Although a student may choose to study any VCE subject in theory, this is dependent on availability of the specified study at the student's school. Certain schools do not offer certain studies, and as a result, students may pick alternate ones, or choose to study a particular subject through an external institution such as Virtual School Victoria (formerly Distance Education Centre Victoria).

To be awarded the VCE, a student must successfully complete at least:
- 3 units of an English subject, with two of those being units 3 and 4
- Three additional Unit 3/4 sequences
- Pass with a satisfactory of at least 16 units out of the normal 20–24 units

This therefore means that a student must study at least four subjects to be awarded the VCE. Selection of studies depends on other factors as well, such as prerequisites for university courses.
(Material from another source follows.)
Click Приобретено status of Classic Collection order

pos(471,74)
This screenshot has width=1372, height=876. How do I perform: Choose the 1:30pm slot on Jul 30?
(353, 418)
The following is a list of all VCE studies available:
† indicates that study is only available at 3/4 level, * indicates that study is only available at 1/2 level, ‡ indicates this VCE VET study is unscored and can not be included in the primary 4 subjects

| Area | Subjects |
|---|---|
| English (compulsory) | English English as an Additional Language (EAL) English Language Literature Foundation English* Bridging EAL* |
| Mathematics | Foundation Mathematics General Mathematics Mathematical Methods Specialist Mathematics |
| Science | Biology Chemistry Physics Psychology Environmental Science |
| Humanities | Classical Studies Geography History: Ancient History; Australian History†; Global Empires*; Revolutions†; Modern History*; Philosophy Politics Religion and Society Sociology Texts and Traditions |

| Area | Subjects |
|---|---|
| Performing Arts | Dance Drama Music: Music Repertoire Performance; Music Contemporary Performance; Music Investigation†; Music Composition†; Theatre Studies |
| Visual Arts | Art Creative Practice Art Making and Exhibiting Media Visual Communication Design |
| Business and Economics | Accounting Business Management Economics Industry and Enterprise Legal Studies |
| Design and Technologies | Agricultural and Horticultural Studies Food Studies Product Design and Technology Systems Engineering |
| Digital technologies | Algorithmics (HESS)† Computing: Applied Computing*; Data Analytics†; Software Development†; |
| Health and Physical Education | Health and Human Development Outdoor and Environmental Studies Physical Education |
| Cross-curriculum | Extended Investigation† |

LOTE Languages
| Arabic | Japanese First Language, Japanese Second Language |
| Armenian | Khmer |
| Auslan | Korean First Language, Korean Second Language |
| Bengali | Latin |
| Bosnian | Macedonian |
| Chin Hakha | Maltese |
| Chinese First Language, Chinese Second Language, Chinese Second Language Advanced, Chinese Language Culture and Society | Persian |
| Classical Greek | Polish |
| Classical Hebrew | Portuguese |
| Croatian | Punjabi |
| Dutch | Romanian |
| Filipino | Russian |
| French | Serbian |
| German | Sinhala |
| Greek | Spanish |
| Hebrew | Swedish |
| Hindi | Tamil |
| Hungarian | Turkish |
| Indigenous Languages of Victoria | Vietnamese First Language, Vietnamese Second Language |
| Indonesian First Language, Indonesian Second Language | Yiddish |
| Italian |  |

VCE VET Programs
| Agriculture, Horticulture, Conservation and Land Management‡ | Equine Industry |
| Animal Studies‡ | Furnishing |
| Applied Fashion Design and Technology‡ | Hair and Beauty‡ |
| Applied Language‡ | Health |
| Automotive‡ | Hospitality |
| Building and Construction‡ | Information, Digital Media and Technology |
| Business | Integrated Technologies |
| Cisco‡ | Laboratory Skills |
| Civil Infrastructure‡ | Music Industry |
| Community Services | Plumbing‡ |
| Creative and Digital Media | Small Business‡ |
| Dance | Sport and Recreation |
| Engineering Studies |  |

There are also University Extension studies available for high-achieving students. These subjects are carried out through multiple universities, including The University of Melbourne, Swinburne University and Deakin University. Monash University formerly offered extension subjects, but cancelled the program in 2019.

== Controversies ==
=== 2011 English exam ===
The 2011 English exam contained a column about tattoos attributed to "part-time journalist and blogger Helen Day", who wrote for the fictional "Street Beat" blog. The Age newspaper accused VCAA of plagiarism and breach of copyright as the column was very similar to an opinion piece featured in the newspaper's 23 September 2010 edition, written by Melbourne writer Helen Razer. The newspaper called the exam's column "clumsily edited".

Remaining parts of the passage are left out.